Every line containing "Football" should be identified and copied from the data below.

.....

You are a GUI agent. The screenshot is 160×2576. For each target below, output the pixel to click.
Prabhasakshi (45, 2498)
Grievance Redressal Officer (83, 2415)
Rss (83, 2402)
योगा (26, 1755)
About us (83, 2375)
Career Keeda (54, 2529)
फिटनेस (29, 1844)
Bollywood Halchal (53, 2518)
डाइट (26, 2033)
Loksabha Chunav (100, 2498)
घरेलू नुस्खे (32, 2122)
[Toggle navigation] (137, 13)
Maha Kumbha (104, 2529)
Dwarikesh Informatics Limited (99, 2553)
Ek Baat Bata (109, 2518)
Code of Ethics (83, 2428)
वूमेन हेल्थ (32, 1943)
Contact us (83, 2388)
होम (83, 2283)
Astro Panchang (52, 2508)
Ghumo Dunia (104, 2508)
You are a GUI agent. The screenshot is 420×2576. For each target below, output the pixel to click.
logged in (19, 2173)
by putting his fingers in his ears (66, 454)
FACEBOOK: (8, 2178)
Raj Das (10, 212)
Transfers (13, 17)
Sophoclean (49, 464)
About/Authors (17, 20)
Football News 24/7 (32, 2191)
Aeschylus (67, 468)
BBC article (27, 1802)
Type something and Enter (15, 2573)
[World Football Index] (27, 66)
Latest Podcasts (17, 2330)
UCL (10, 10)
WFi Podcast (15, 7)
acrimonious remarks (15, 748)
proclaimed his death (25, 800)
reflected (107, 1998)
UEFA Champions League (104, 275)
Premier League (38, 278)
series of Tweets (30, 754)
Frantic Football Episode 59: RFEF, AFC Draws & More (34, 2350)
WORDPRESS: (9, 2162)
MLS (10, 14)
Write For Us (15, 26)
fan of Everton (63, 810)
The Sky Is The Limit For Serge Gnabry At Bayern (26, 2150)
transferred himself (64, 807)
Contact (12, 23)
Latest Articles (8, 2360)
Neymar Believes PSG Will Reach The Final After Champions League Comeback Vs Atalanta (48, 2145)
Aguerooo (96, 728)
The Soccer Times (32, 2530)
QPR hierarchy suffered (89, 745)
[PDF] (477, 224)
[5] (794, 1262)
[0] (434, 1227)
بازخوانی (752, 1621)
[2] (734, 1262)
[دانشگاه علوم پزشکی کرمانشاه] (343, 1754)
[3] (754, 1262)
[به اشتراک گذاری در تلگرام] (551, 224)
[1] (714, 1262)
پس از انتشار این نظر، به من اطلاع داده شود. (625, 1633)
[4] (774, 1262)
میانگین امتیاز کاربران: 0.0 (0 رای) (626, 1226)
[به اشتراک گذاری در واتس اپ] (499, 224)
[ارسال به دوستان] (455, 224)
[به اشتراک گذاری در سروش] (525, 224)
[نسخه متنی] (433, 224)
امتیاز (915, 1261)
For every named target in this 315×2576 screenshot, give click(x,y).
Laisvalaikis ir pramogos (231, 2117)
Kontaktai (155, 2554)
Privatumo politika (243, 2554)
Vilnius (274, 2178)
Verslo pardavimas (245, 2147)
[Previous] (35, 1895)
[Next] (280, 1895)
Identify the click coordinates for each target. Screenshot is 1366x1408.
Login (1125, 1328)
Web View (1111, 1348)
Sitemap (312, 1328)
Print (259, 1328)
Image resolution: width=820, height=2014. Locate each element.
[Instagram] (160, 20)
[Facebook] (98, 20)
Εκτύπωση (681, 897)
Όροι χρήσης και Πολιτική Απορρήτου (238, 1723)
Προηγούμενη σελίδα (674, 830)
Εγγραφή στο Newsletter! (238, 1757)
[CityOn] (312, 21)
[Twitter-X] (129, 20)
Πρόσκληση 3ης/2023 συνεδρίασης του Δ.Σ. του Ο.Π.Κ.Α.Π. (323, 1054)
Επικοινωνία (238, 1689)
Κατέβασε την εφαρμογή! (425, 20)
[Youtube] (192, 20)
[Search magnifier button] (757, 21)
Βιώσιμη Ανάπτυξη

.....

• **Output of the exercise**
Football News 24/7 (32, 2191)
[World Football Index] (27, 66)
Frantic Football Episode 59: RFEF, AFC Draws & More (34, 2350)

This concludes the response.